Cameras to catch parents parking illegally outside schools

Keep Clear zig zags.
Keep Clear zig zags.

Persistent parking pests who block school entrances could soon be caught on camera after councillors agreed to crack down on the problem with a specially-equipped car.

Nottinghamshire County Council’s transport and highways committee unanimously approved a recommendation to patrol schools to enforce ‘keep clear’ zig-zag markings.

A year seven pupil was recently knocked down outside Brunts Academy, suffering minor injuries, and parents took to social media to vent their fury at the parking problems around many of the region’s schools.

Mansfield district and county councillor, Steve Garner, who also sits on the transport committee agreed that enforcement was needed.

He said: “It’s so frustrating, most of my time is taken up by people taking issues with parking around schools so I welcome this.

“The problem is that, if you let them, some parents would drive into the school and drop their kids off at the desk.
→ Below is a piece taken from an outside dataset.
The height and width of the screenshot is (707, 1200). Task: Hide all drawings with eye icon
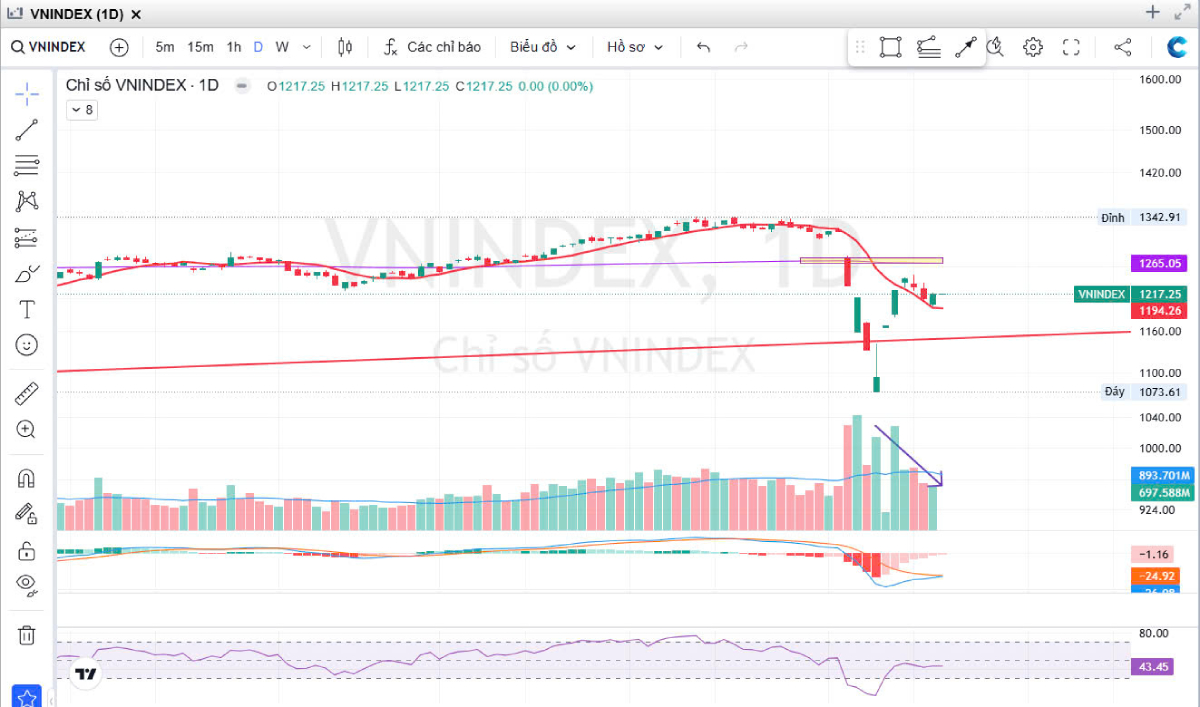click(x=27, y=585)
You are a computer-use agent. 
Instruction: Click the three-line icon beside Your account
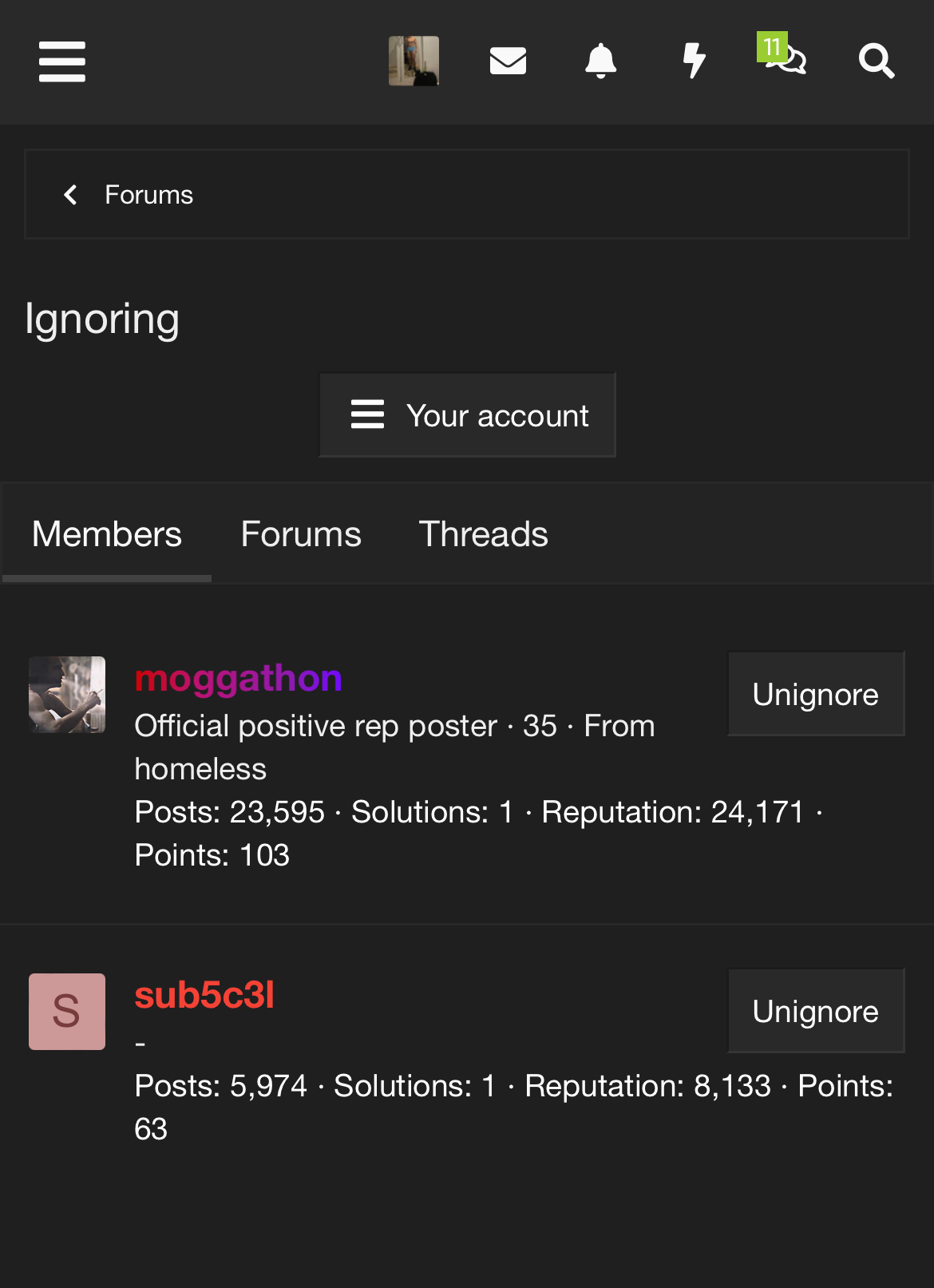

It’s a constant problem.

“What makes it worse is that you can go to any school these days, some live too far away and can’t walk, and of course there’s not enough spaces outside schools.

“I don’t want to se anyone get a ticket, they just need to be more sensible and considerate.”

The county council says it has invested in a programme of road safety improvements around schools, with 20mph speed zones introduced and ‘keep clear’ markings made enforceable.

However, traditional enforcement using civil enforcement officers on foot can be inefficient and ineffective because schools are often in residential areas and may present a parking problem for as little as 15 minutes, twice a day.

For this reason , the council says it is difficult to effectively cover all sites and there have also been occasions when the sudden presence of an officer has led to inappropriate driving manoeuvres for drivers eager to escape the possibility of receiving a penalty charge notice.

Where traditional CEO enforcement is difficult, the Traffic Management Act 2004 allows for camera enforcement and during November last year a number of trials were carried out using a car-equipped with a CCTV camera.

No actual fines were issued during the trial but results indicate that there were a significant number of occasions when they would have been issued.

The council says the primary purpose of using a car-based enforcement system is not to raise revenue but to address the problem of dangerous and inconsiderate parking near schools.

The car will be equipped with an intelligent enforcement system that uses GPRS to recognise where restrictions begin and end as the vehicle is driven though a restriction zone.

Automatic Number Plate Recognition cameras (ANPR) will record vehicles from all sides and create a segment of video which can be viewed to determine if fines will be issued, via post, to the vehicles concerned and subsequently to determine any appeal against the charge.

The car is likely to start operating next January and it is planned to use the vehicle across the county on a rolling programme that ensures repeat visits, co-ordinating with the work of the council’s road safety officers to help reinforce educational messages about safe travel to school.